Sun Cluster Software Installation Guide for Solaris OS

Sun Cluster Configurable Components

This section provides guidelines for the following Sun Cluster components that you configure:

Add this information to the appropriate configuration planning worksheet.

Global-Cluster Name

Specify a name for the global cluster during Sun Cluster configuration. The global cluster name should be unique throughout the enterprise.

For information about naming a zone cluster, see Zone Clusters.

Global-Cluster Voting-Node Names

The name of a voting node in a global cluster is the same name that you assign to the physical or virtual host when you install it with the Solaris OS. See the hosts(4) man page for information about naming requirements.

In single-host cluster installations, the default cluster name is the name of the voting node.

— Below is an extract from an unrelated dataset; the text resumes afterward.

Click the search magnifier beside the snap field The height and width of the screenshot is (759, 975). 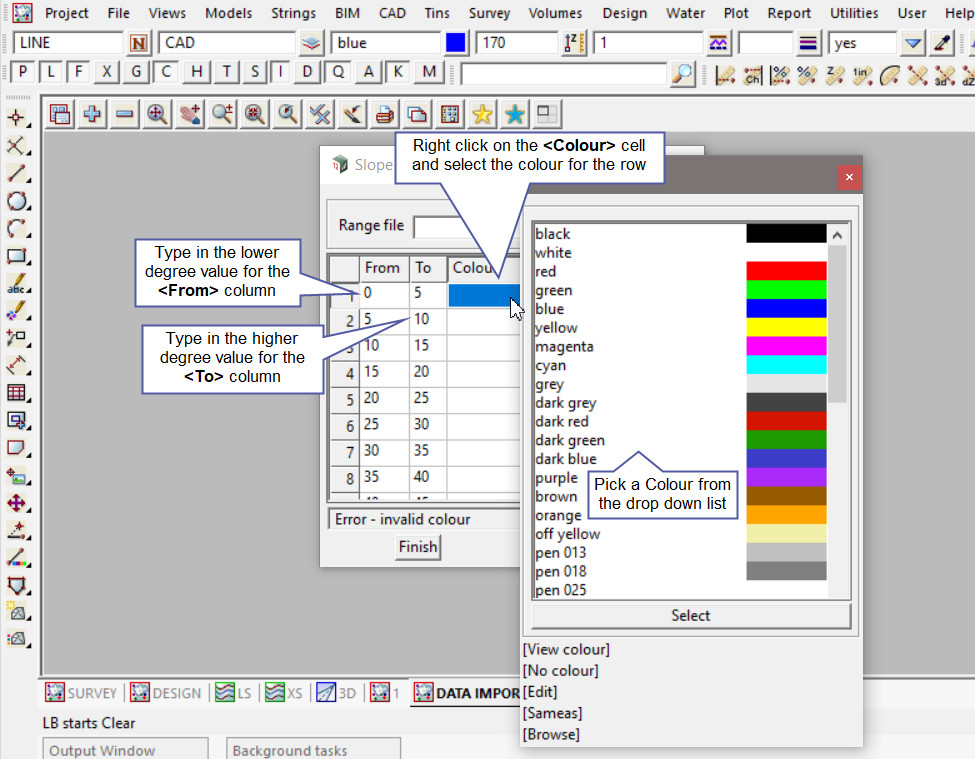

During Sun Cluster configuration, you specify the names of all voting nodes that you are installing in the global cluster.

For information about node names in a zone cluster, see Zone Clusters.

Zone Names

On the Solaris 10 OS in versions that support Solaris brands, a non-global zone of brand native is a valid potential node of a resource-group node list. Use the naming convention nodename:zonename to specify a non-global zone to a Sun Cluster command.

To specify the global zone, you need to specify only the voting-node name.

For information about a cluster of non-global zones, see Zone Clusters.

Private Network

Note –

You do not need to configure a private network for a single-host global cluster. The scinstall utility automatically assigns the default private-network address and netmask, even though a private network is not used by the cluster.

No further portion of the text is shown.